## Exercise objective
Return, word for word, the line that contains "This screenshot has height=673, width=1180." and every line after it through the end of the records.

[Stored data]
☆ ☆ ☆ ☆

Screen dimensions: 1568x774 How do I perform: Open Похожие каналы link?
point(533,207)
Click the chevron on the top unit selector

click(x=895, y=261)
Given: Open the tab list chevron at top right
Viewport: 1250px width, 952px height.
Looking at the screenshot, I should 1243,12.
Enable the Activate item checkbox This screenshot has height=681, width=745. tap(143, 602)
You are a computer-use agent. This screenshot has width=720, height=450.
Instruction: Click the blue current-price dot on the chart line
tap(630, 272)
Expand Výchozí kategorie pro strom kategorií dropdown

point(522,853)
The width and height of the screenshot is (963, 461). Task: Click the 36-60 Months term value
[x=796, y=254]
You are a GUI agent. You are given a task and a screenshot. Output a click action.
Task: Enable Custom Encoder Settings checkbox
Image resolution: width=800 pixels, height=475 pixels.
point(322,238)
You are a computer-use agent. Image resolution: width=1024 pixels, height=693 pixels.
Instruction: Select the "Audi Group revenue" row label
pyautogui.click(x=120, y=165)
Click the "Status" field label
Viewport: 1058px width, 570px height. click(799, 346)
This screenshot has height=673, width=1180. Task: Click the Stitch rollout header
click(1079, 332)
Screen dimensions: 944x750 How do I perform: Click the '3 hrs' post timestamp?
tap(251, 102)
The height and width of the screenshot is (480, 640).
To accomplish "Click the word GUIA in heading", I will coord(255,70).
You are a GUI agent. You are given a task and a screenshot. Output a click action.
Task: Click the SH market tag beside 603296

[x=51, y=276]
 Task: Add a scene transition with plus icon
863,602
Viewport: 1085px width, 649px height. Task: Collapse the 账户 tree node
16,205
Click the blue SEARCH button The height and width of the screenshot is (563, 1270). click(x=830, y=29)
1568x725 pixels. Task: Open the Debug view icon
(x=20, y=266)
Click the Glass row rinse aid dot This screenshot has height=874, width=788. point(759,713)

☆ ☆ ☆ ☆

## Solution below
This screenshot has height=673, width=1180. Task: Click the Stitch rollout header
click(1079, 332)
Screen dimensions: 944x750 How do I perform: Click the '3 hrs' post timestamp?
tap(251, 102)
The height and width of the screenshot is (480, 640).
To accomplish "Click the word GUIA in heading", I will coord(255,70).
You are a GUI agent. You are given a task and a screenshot. Output a click action.
Task: Click the SH market tag beside 603296

[x=51, y=276]
 Task: Add a scene transition with plus icon
863,602
Viewport: 1085px width, 649px height. Task: Collapse the 账户 tree node
16,205
Click the blue SEARCH button The height and width of the screenshot is (563, 1270). click(x=830, y=29)
1568x725 pixels. Task: Open the Debug view icon
(x=20, y=266)
Click the Glass row rinse aid dot This screenshot has height=874, width=788. point(759,713)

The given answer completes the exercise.